***** Available records

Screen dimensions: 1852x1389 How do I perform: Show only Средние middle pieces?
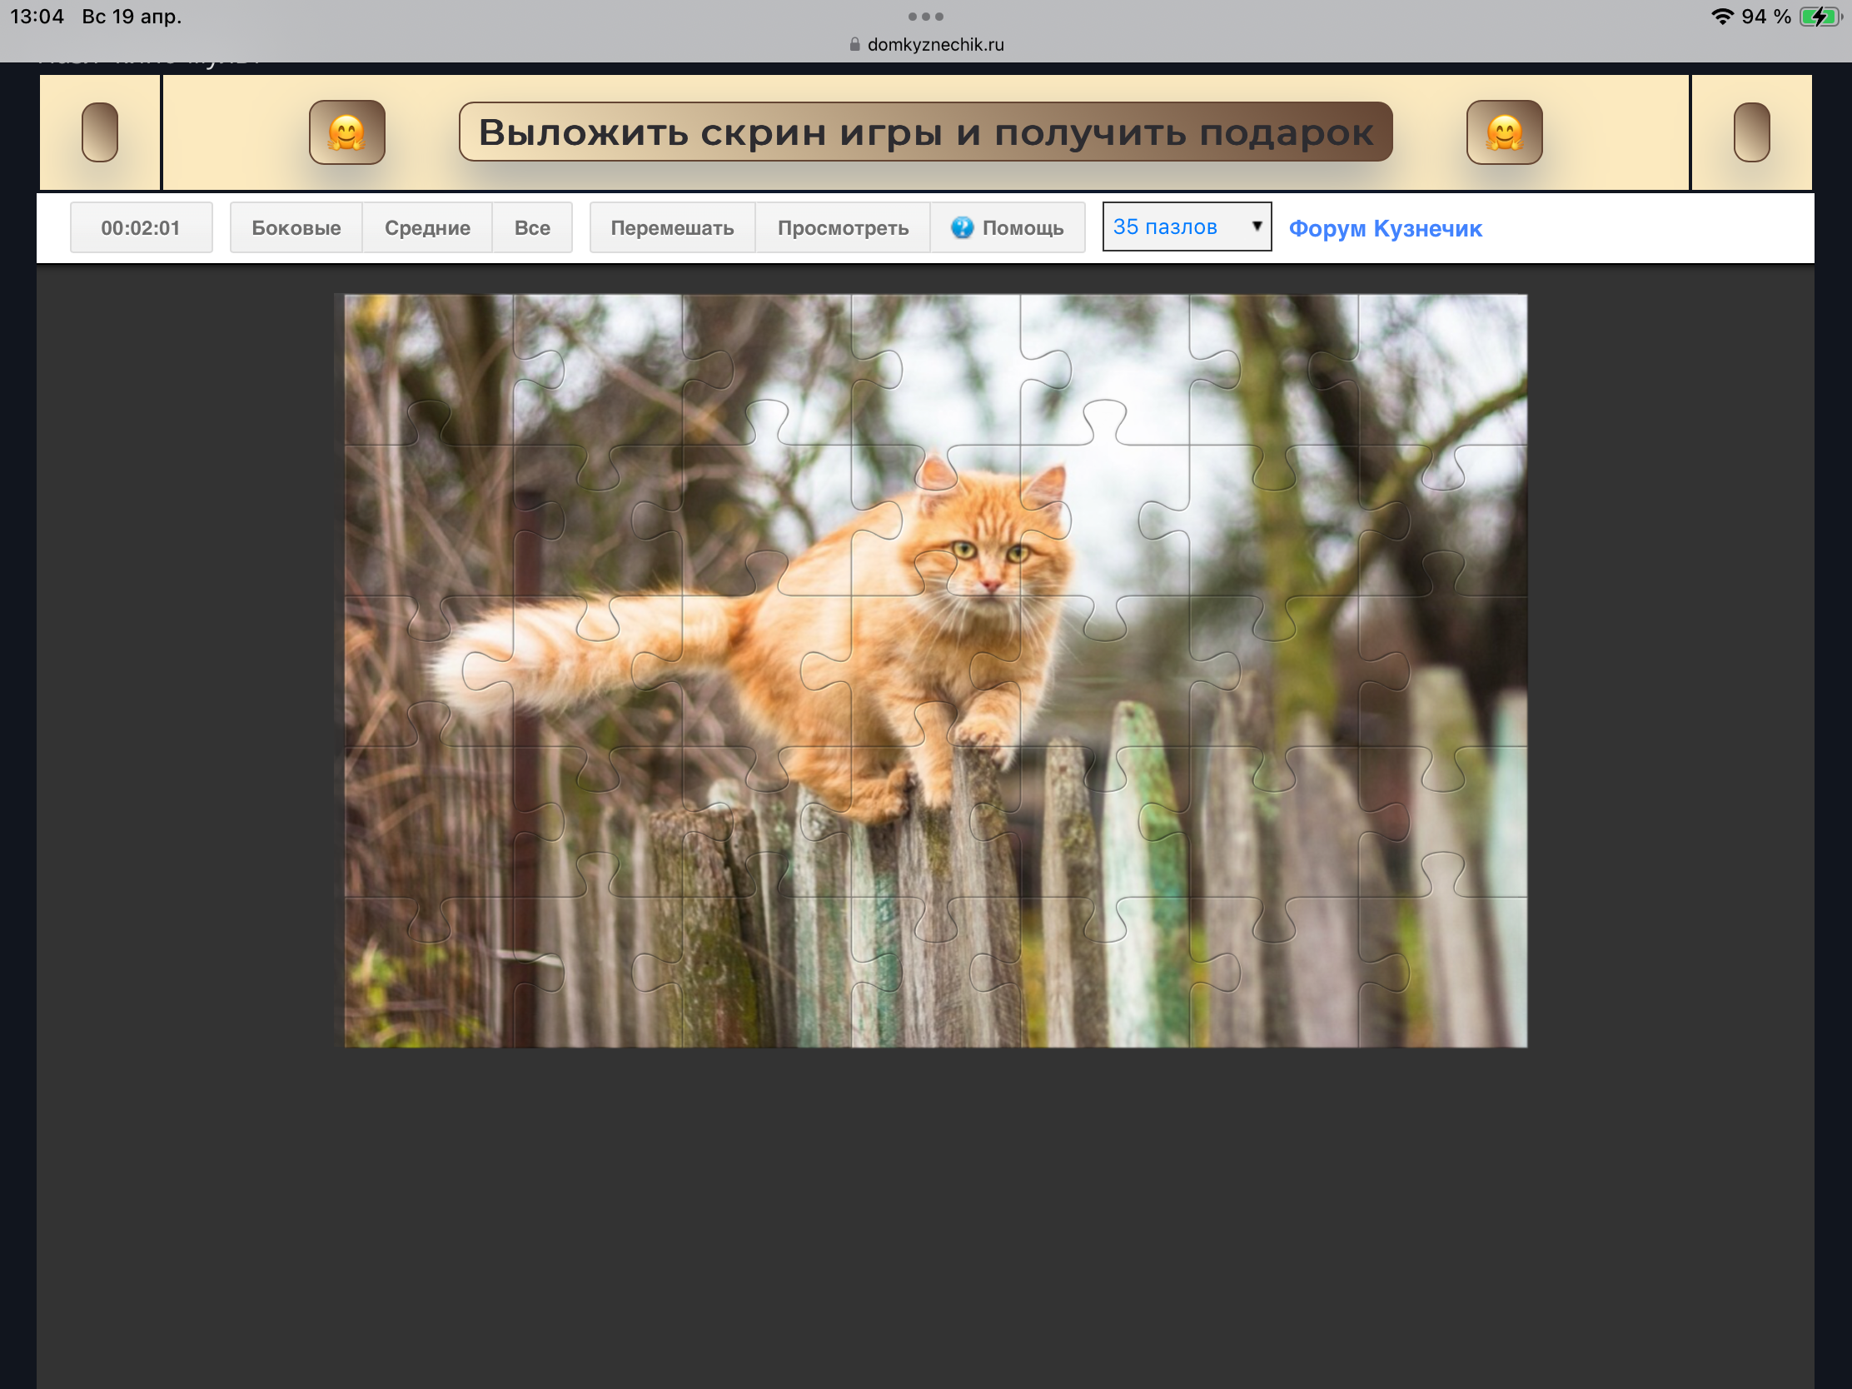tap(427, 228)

**********
***** Available records

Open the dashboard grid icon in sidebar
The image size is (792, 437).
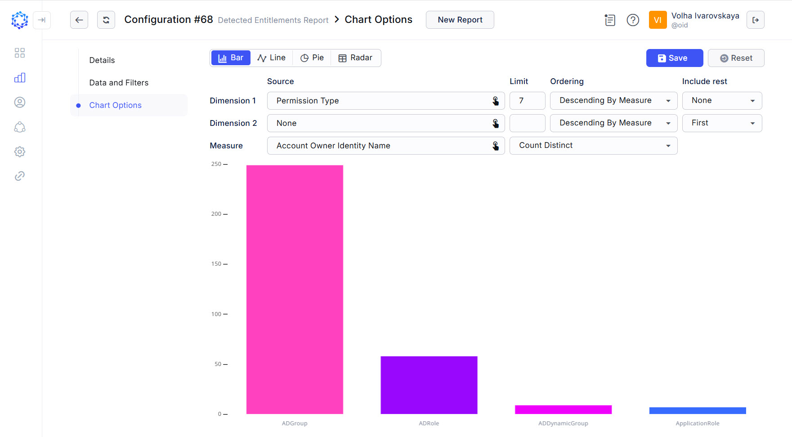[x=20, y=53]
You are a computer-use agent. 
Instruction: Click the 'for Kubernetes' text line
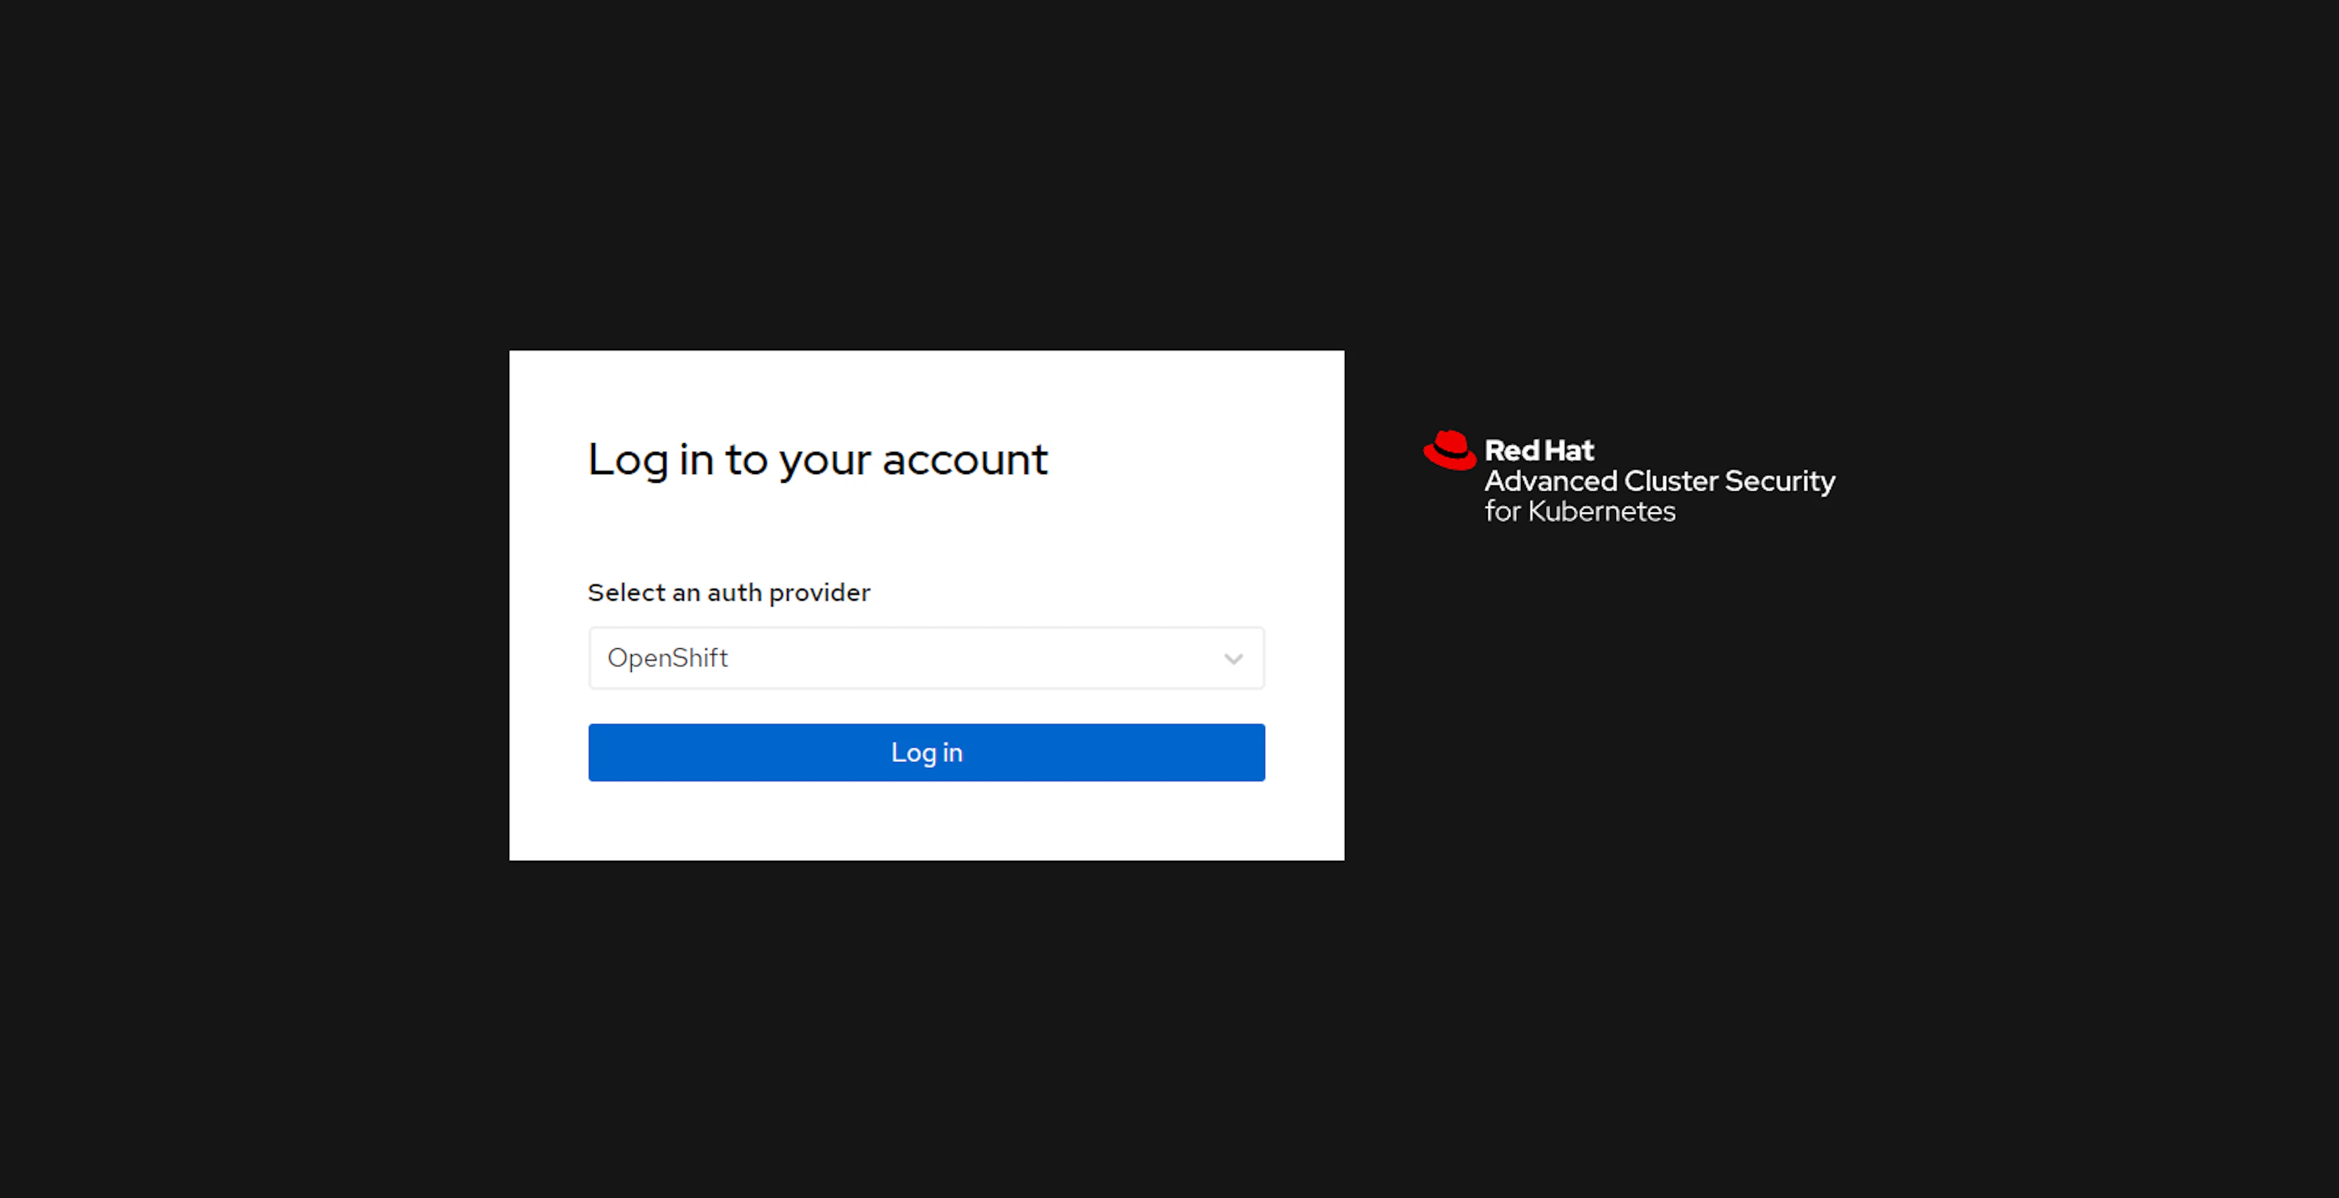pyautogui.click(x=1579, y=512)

**********
***** Available records

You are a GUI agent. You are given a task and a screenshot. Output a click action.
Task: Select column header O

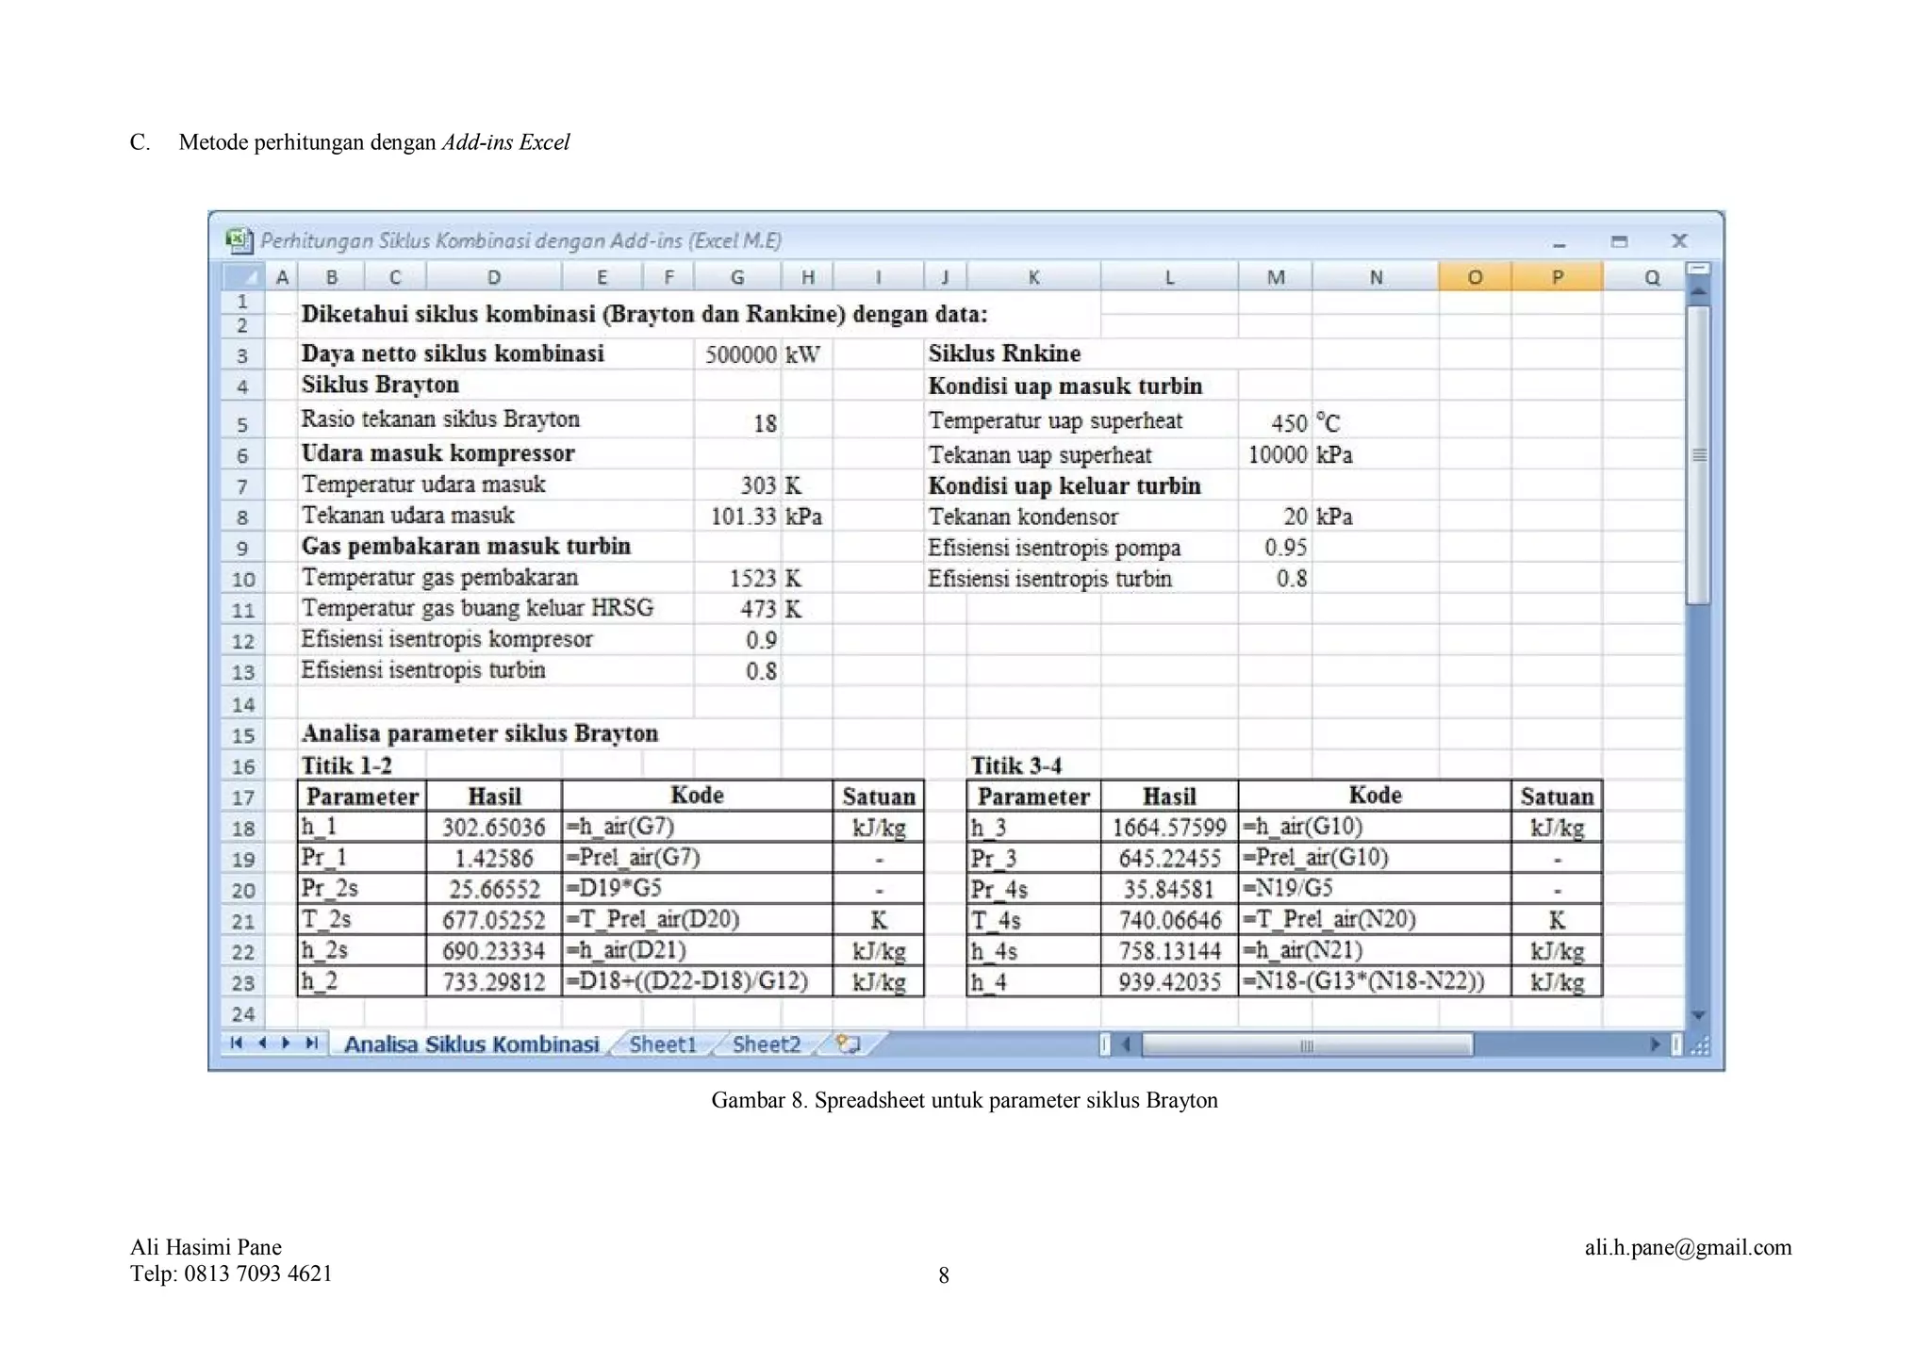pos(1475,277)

**********

> **About this task**
Gather, from the listing above, every line carrying the word "agent".

> **Solution**
You are a computer-use agent. 
You are a GUI agent. You are given a task and a screenshot. Output a click action.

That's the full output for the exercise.